Muñoz aguardaba en la calle, apoyado en la pared y con el cuello de la gabardina subido hasta las orejas. Parecía absorto en secretas reflexiones; y cuando Julia salió del umbral y llegó a su lado, tardó en levantar la mirada hacia ella.

—¿Cómo piensa hacerlo? —preguntó.

—Ácido prúsico. Tiene una ampolla guardada desde hace años —sonrió amargamente—. Dice que un pistoletazo es más heroico, pero que le dejaría en la cara una desagradable expresión de sobresalto. Prefiere tener buen aspecto.

—Comprendo.

Julia encendió un cigarrillo. Lo hizo despacio, con deliberada lentitud.

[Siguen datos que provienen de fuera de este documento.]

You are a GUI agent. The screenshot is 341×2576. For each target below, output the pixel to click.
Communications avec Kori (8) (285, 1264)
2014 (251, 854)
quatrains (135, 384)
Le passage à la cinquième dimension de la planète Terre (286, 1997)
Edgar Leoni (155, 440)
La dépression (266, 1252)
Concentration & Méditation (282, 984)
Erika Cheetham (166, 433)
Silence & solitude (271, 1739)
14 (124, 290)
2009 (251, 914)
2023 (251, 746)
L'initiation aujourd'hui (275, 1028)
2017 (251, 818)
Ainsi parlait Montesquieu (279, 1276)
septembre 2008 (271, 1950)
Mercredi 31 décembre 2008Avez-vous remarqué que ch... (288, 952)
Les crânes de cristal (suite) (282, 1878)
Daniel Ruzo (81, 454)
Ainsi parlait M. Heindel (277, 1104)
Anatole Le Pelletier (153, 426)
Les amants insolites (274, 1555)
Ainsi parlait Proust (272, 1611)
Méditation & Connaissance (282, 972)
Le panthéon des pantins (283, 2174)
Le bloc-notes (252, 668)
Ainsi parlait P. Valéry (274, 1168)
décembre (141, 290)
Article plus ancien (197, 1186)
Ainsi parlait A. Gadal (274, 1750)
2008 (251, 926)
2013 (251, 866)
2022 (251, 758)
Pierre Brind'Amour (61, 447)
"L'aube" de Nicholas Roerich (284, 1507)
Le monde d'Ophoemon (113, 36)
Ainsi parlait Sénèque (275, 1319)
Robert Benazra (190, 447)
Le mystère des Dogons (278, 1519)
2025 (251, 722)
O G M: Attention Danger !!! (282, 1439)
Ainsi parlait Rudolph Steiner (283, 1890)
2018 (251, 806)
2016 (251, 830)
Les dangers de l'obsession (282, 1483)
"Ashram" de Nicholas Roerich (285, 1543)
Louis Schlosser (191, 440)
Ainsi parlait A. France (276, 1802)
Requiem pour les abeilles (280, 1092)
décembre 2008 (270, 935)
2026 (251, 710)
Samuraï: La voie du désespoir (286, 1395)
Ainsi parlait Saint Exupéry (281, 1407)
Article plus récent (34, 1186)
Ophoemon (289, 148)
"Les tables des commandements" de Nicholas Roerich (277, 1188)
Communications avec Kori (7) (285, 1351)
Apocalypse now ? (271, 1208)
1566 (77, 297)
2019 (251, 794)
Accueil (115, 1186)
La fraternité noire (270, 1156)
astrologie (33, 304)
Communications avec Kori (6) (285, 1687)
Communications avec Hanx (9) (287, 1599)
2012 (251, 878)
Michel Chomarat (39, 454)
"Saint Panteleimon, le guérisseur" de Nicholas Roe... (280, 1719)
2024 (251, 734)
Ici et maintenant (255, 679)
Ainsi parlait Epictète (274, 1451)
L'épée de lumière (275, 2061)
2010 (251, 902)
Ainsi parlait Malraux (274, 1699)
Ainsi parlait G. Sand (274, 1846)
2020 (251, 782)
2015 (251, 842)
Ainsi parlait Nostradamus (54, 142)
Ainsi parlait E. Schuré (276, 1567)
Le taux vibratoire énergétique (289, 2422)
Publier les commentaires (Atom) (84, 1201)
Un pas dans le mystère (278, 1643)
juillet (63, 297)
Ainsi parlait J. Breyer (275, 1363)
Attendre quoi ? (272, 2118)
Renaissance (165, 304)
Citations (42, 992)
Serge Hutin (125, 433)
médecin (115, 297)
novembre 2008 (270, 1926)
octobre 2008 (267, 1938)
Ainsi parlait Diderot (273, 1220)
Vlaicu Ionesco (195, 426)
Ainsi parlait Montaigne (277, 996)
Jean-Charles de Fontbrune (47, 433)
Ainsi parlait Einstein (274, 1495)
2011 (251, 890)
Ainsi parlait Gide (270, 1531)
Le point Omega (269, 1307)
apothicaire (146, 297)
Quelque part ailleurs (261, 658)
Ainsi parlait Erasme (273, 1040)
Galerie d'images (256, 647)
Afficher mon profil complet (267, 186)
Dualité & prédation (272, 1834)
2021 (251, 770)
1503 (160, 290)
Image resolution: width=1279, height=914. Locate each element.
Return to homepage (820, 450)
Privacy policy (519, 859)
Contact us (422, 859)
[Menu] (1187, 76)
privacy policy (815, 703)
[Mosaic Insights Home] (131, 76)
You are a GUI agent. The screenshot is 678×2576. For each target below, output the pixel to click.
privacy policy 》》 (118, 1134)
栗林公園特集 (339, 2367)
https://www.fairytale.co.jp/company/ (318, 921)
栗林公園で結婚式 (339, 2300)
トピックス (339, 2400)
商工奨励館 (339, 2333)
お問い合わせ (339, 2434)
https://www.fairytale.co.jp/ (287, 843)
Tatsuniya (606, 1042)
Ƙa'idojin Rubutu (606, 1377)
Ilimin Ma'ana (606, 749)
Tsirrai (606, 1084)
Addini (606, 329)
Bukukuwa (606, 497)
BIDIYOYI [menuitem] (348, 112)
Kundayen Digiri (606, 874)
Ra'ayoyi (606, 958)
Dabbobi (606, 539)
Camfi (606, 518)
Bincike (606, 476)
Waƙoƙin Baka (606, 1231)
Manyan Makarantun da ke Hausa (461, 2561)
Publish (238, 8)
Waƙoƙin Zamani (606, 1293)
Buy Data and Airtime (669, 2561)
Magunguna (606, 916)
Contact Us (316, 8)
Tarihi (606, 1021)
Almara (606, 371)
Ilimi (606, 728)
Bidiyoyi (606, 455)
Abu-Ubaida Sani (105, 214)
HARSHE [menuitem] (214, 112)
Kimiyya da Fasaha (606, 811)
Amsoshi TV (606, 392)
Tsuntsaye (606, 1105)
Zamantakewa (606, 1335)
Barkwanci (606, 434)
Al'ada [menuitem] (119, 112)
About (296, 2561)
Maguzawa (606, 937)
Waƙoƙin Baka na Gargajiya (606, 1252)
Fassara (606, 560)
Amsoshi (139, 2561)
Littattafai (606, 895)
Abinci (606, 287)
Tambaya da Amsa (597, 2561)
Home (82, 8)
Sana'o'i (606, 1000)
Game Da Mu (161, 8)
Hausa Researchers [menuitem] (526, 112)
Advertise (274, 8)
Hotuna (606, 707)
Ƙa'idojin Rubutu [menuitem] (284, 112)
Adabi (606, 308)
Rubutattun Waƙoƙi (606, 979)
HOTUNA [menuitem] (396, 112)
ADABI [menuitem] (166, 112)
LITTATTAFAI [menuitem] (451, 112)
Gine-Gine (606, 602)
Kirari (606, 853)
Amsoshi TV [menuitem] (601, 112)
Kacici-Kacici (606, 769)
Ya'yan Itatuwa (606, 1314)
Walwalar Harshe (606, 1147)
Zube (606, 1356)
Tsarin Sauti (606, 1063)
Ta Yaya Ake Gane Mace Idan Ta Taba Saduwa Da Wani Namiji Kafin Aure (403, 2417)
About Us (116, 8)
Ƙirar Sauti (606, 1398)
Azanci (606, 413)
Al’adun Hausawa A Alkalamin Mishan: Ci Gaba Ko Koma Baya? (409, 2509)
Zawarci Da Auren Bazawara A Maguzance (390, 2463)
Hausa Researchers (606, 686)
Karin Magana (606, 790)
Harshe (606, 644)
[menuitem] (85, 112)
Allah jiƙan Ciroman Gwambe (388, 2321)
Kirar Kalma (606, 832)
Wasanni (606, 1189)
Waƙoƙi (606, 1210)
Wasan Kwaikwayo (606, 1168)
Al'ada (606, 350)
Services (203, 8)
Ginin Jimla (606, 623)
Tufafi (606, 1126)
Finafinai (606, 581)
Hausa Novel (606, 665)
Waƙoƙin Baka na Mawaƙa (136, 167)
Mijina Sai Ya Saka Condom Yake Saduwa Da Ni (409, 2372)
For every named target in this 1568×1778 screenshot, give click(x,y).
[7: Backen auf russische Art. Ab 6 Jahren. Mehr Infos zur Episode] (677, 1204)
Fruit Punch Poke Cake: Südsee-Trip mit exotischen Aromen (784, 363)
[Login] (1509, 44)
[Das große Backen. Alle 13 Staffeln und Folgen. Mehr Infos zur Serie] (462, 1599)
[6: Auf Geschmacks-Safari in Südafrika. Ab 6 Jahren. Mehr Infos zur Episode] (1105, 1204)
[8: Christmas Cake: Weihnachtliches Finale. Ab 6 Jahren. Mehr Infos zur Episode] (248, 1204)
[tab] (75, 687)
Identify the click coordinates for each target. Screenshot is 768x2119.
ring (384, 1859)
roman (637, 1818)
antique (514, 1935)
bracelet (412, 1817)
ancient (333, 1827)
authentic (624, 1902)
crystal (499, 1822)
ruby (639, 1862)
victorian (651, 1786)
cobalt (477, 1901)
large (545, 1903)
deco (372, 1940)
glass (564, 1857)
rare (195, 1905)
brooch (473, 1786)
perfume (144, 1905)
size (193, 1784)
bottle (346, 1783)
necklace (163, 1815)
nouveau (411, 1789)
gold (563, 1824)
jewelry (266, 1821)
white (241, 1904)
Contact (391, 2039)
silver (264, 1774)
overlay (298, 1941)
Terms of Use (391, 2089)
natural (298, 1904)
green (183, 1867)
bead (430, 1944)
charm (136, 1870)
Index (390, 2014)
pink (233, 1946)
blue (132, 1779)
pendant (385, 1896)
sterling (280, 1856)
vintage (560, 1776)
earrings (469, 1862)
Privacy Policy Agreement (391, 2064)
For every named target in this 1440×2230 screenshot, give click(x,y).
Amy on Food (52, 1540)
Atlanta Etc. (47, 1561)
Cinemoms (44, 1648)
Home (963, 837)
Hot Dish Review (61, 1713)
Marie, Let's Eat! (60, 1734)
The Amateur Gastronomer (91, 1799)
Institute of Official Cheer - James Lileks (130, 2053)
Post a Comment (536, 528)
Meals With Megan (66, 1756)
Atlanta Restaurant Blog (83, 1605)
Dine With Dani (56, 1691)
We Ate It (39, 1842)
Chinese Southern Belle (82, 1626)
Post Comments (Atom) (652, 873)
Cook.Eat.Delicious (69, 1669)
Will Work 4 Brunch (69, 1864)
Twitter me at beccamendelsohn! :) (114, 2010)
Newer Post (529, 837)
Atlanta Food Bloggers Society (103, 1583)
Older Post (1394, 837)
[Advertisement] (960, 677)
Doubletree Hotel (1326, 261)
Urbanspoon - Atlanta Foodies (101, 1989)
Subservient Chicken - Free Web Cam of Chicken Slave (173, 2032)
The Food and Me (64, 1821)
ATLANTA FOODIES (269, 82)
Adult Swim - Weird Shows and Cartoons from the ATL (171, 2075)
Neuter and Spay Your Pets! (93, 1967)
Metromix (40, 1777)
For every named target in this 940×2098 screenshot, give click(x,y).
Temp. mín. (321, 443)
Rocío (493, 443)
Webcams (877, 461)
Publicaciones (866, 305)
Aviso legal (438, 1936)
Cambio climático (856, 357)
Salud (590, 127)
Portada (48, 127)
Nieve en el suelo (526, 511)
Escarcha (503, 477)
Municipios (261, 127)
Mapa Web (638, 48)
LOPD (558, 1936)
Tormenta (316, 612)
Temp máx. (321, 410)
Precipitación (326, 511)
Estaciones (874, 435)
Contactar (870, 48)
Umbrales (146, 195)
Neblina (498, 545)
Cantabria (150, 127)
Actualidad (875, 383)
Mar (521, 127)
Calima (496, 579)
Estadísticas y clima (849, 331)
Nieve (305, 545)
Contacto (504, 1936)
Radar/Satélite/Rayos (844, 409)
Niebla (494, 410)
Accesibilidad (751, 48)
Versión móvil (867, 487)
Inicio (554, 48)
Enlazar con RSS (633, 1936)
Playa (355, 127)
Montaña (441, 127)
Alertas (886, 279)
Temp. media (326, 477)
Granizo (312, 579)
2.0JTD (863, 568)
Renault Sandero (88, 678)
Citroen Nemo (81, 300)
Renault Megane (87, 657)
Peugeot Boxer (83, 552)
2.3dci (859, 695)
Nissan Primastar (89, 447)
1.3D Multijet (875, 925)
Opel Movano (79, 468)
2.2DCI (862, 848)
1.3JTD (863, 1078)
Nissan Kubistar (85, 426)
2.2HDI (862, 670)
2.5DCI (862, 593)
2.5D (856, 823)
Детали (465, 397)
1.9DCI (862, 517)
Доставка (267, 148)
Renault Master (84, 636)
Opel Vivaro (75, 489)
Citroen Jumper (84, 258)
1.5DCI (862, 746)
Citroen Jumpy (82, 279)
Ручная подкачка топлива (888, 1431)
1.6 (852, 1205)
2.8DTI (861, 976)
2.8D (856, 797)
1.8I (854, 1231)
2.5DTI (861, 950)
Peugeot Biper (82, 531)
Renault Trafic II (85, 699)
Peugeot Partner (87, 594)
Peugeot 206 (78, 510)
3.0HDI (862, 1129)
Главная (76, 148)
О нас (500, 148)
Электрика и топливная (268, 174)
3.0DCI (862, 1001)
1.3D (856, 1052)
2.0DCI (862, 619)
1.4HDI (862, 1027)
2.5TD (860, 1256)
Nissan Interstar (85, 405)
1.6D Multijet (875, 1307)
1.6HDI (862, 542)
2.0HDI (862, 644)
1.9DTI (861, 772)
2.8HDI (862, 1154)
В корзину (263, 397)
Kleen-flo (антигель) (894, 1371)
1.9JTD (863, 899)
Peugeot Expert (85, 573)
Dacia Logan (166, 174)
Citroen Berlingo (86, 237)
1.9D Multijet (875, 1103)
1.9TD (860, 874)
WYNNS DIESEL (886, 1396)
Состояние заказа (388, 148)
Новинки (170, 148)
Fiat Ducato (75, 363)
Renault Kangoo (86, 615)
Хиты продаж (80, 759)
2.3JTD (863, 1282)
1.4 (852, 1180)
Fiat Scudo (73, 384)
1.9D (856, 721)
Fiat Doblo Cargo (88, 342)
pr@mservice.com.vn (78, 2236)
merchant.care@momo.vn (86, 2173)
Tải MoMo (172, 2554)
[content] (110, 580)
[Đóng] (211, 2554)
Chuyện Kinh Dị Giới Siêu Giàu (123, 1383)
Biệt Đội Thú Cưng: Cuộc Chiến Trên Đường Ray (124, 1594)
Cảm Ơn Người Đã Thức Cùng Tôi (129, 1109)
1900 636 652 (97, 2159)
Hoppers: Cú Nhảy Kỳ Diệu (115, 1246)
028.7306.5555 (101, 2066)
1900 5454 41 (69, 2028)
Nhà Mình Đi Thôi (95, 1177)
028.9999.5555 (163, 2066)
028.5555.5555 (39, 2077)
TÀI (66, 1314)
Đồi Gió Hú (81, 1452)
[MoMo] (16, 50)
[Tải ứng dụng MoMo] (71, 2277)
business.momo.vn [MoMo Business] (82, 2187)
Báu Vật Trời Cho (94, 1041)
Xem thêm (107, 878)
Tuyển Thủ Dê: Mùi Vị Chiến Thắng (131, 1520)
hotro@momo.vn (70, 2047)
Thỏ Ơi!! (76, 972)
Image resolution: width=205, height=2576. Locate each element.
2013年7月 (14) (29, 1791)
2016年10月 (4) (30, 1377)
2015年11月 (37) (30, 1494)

—Hay una cabina telefónica aquí cerca, a la vuelta de la esquina… —miró a Muñoz con expresión ausente—. Me ha pedido que le concedamos diez minutos antes de llamar a la policía.

Echaron a andar por la acera, el uno junto al otro, bajo la luz amarillenta de las farolas. Al final de la calle desierta, un semáforo cambiaba alternativamente del verde al ámbar, y después al rojo. El último destello iluminó a Julia, marcándole sombras irreales y profundas en el rostro.

—¿Qué piensa hacer ahora? —preguntó Muñoz. Había hablado sin mirarla, manteniendo la vista fija en el suelo, ante sí. Ella se encogió de hombros.